Built in 1924 at a cost of approximately $60,000, the American Gauze Co. building was at 1 College St. on the site of St. Vincent's College Cemetery. The remains of those buried within the cemetery had to be relocated to Perryville, Mo., or St. Mary's Cemetery in Cape Girardeau before the construction of the plant.
The company employed more than 60 people, and it was one of six similar companies in the United States. It manufactured gauze, absorbent cotton and other sanitary items. Southeast Missouri's recognition as an important region within the United States for growing cotton led to the establishment of the company in Cape Girardeau.
The structure was built of reinforced concrete and measured 80 feet by 186 feet. The front portion of the building had a flat roof, while the side elevations had five side gables, giving the appearance of a large saw. It was designed to get the best possible light from the north, while keeping away the glaring rays of the sun in the east and south. This overhead system of light provided the majority of light with only a few windows on the side of the building, except where the offices were located.
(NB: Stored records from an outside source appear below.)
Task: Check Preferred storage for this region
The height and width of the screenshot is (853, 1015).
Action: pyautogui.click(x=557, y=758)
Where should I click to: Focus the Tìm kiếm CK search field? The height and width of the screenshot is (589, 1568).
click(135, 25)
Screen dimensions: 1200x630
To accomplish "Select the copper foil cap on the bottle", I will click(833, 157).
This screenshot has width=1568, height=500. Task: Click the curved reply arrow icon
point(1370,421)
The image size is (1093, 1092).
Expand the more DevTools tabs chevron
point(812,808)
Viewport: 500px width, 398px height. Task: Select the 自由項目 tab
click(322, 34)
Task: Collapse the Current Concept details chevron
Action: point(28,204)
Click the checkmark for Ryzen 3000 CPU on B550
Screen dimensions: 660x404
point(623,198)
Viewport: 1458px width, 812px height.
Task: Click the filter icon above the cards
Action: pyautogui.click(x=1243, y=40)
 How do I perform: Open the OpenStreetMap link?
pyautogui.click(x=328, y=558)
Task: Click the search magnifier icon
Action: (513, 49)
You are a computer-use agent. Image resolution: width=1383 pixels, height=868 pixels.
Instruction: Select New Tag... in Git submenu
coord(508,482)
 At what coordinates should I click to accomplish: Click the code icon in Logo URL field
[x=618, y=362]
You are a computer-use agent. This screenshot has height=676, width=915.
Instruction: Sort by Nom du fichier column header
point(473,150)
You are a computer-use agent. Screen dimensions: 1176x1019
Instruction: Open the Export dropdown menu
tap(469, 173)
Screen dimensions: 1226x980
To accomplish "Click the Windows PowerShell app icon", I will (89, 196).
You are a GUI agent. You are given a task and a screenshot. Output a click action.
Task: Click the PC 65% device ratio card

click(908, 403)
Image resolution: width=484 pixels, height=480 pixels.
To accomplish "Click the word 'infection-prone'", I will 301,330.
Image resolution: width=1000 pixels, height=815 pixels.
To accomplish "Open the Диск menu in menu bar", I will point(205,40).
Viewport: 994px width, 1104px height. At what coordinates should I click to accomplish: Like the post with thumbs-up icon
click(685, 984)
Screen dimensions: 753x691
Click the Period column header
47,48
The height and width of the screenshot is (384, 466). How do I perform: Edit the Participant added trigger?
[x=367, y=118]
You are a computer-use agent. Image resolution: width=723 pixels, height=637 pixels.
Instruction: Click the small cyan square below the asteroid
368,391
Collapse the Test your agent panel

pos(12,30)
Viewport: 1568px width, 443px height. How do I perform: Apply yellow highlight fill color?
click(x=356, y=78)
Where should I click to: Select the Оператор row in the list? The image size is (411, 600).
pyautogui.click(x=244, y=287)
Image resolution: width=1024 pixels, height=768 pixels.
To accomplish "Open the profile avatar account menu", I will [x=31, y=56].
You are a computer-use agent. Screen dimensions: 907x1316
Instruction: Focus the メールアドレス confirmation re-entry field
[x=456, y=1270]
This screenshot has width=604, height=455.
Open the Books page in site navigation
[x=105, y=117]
The building was torn down in 1997 to make way for the expansion of Standley Batch Systems. Photo published Oct. 3, 1929, Missourian 25th Anniversary edition.
--from Lost and Saved--
[After closing the Cape Girardeau plant, American White Cross Laboratories kept its facility in New Rochelle, New York.]
Formerly American Gauze Co., the American White Cross Laboratories buildings are seen in this undated, possibly 1950s photo by G.D. Fronabarger. The site was in Milltown across from the M.E. Leming Lumber Co. in south Cape Girardeau. The plant manufactured surgical dressings and adhesive bandages. Jesse Tow was manager and later president of the company.